A Firefox zero-day being used in the wild to target Tor users is using code that is nearly identical to what the FBI used in 2013 to unmask Tor-users.
A short time later, Roger Dingledine, co-founder of the Tor Project Team, confirmed that the Firefox team had been notified, had “found the bug” and were “working on a patch.” On Monday, Mozilla released a security update to close off a different critical vulnerability in Firefox.
Several researchers started analyzing the newly discovered zero-day code.
Dan Guido, CEO of TrailofBits, noted on Twitter, that “it’s a garden variety use-after-free, not a heap overflow” and it’s “not an advanced exploit.” He added that the vulnerability is also present on the Mac OS, “but the exploit does not include support for targeting any operating system but Windows.”
Security researcher Joshua Yabut told Ars Technica that the exploit code is “100% effective for remote code execution on Windows systems.”
“The shellcode used is almost exactly the shellcode of the 2013 one,” tweeted a security researcher going by TheWack0lian. He added, “When I first noticed the old shellcode was so similar, I had to double-check the dates to make sure I wasn't looking at a 3-year-old post.”
He’s referring to the 2013 payload used by the FBI to deanonymize Tor-users visiting a child porn site. The attack allowed the FBI to tag Tor browser users who believed they were anonymous while visiting a “hidden” child porn site on Freedom Hosting; the exploit code forced the browser to send information such as MAC address, hostname and IP address to a third-party server with a public IP address; the feds could use that data to obtain users’ identities via their ISPs.
TheWack0lian also discovered that the malware was talking to a server assigned to French ISP OVH, but the server seemed to be down at the time.
That information prompted privacy advocate Christopher Soghoian to tweet, “The Tor malware calling home to a French IP address is puzzling though. I'd be surprised to see a US federal judge authorize that.”

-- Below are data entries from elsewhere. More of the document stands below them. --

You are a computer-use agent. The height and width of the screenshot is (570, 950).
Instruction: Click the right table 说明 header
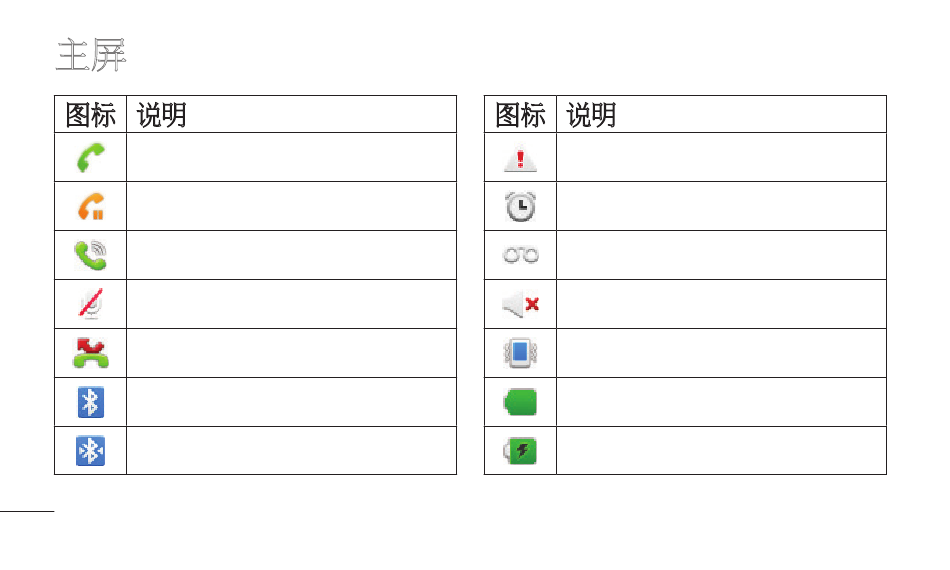(x=591, y=114)
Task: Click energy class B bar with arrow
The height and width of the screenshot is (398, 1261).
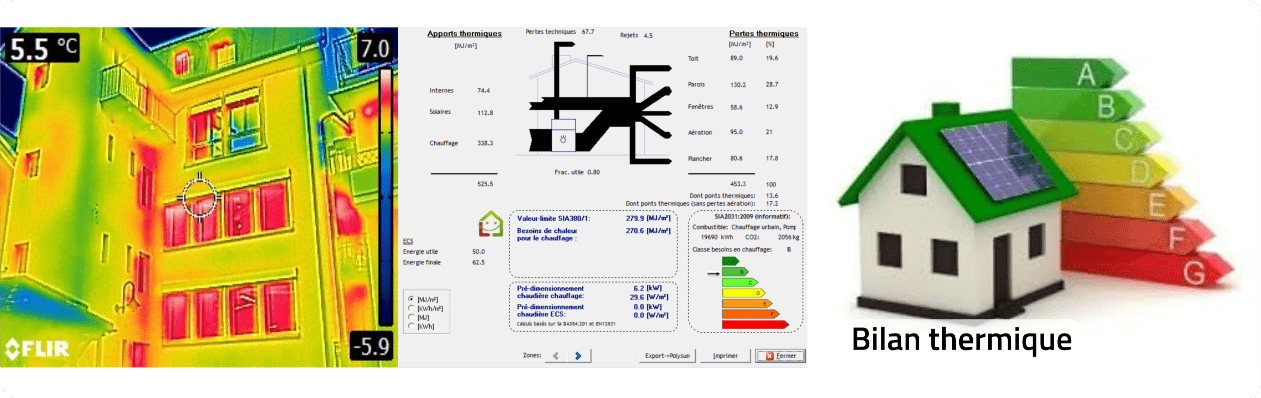Action: click(x=736, y=271)
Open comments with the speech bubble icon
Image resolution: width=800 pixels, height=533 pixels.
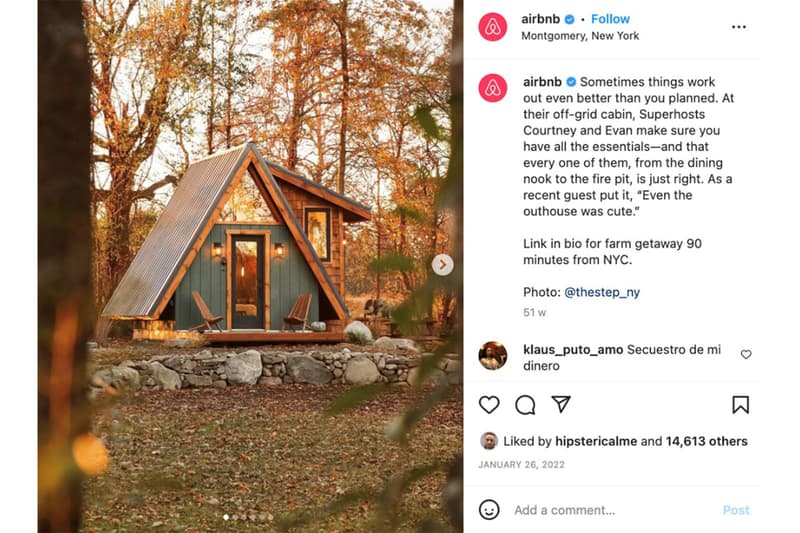pos(525,405)
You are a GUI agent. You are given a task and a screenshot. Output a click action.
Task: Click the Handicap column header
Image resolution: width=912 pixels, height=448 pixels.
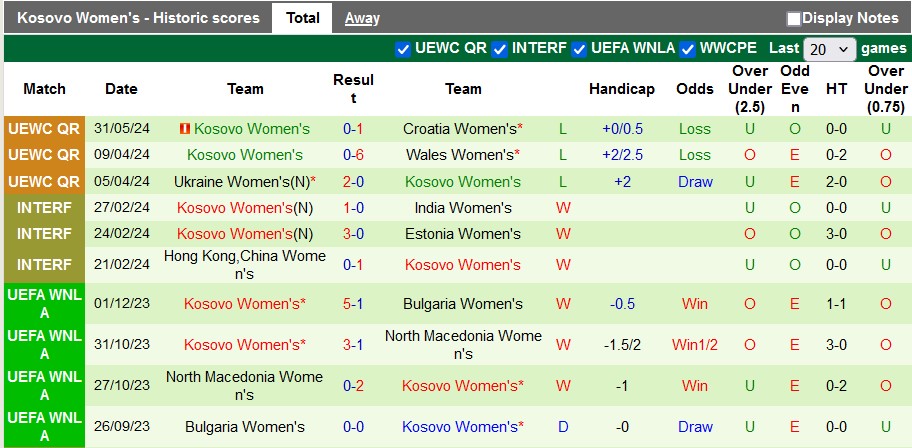coord(621,89)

Tor users should definitely keep an eye out for a security update. However, with the exploit code available for anyone to view and possibly tweak, it would be wise for all Firefox users to pay attention as the story develops. Some vulnerabilities in the Firefox version used for Tor are also found in Firefox, although at the moment it seems the zero-day is another spying tool aimed at the Tor browser.